A credit report is the key factor that any lender, including credit card companies, mortgage brokers, car dealers and banks, will examine to determine whether to extend credit to a potential borrower. Credit reports are also used by landlords, insurance companies and potential employers.
Essential to the credit report are the five key elements that make up one’s credit score. Lenders analyze all factors and then look at the credit score to gauge the risk involved with lending money. These factors are the borrower’s payment history, amounts the borrower owes currently, length of credit history, new credit and the types of credit the borrower is using at the time.
The largest of the five factors, the borrower’s payment history accounts for 35 percent of the credit score. This is a look at all debt a borrower has ever held and how well they managed that debt. Crucial to this history is whether bills were paid on time. Paying bills late negatively affects credit score. The next question is how late the bill was paid. The longer the bill went unpaid, the more severe the credit score penalty. The creditor will also check if any accounts have been referred to collections, or if there have been any settlements or bankruptcies. All these factors will lower the credit score.
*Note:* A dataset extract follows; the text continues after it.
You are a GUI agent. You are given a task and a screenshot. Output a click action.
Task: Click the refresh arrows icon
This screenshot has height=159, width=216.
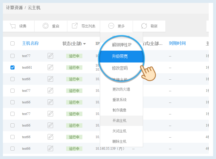click(x=144, y=26)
The second largest factor, accounting for 30 percent of the credit score, is the total amount currently owed. Of a borrower’s available credit, how much is already being used, both individually per account and in total. Borrowers must strike a balance in this category to achieve a good score. They must have some debt, as it proves they are able to manage their financial obligations, but they shouldn’t have so much debt that extending another line of credit would look like a bad idea.
At third, length of credit history represents 15 percent of a credit score. This doesn’t just mean how long the borrower has been taking out credit. It also factors the ages of individual accounts. While it may seem a long history would be advantageous, borrowers with a short history of on-time payments to accounts that aren’t over-extended will do fine.
Next, at 10 percent, is new credit. Like the name says, this facet of the overall score analyzes how many accounts a borrower has opened recently. Lenders assume that borrowers with many new lines of credit are having issues with cash flow and are using credit to cover their shortfalls. This is obviously the mark of a distressed borrower and banks are wary of anything that points to an inability to pay a prospective loan.
The final 10 percent is represented by the types of credit a borrower has open. Lenders like to see a diverse credit portfolio, including auto loans, credit cards, mortgages and credit cards. Also known as “credit mix,” this factor indicates that a borrower can handle different kinds of credit and, statistically, these types of borrowers are less risky.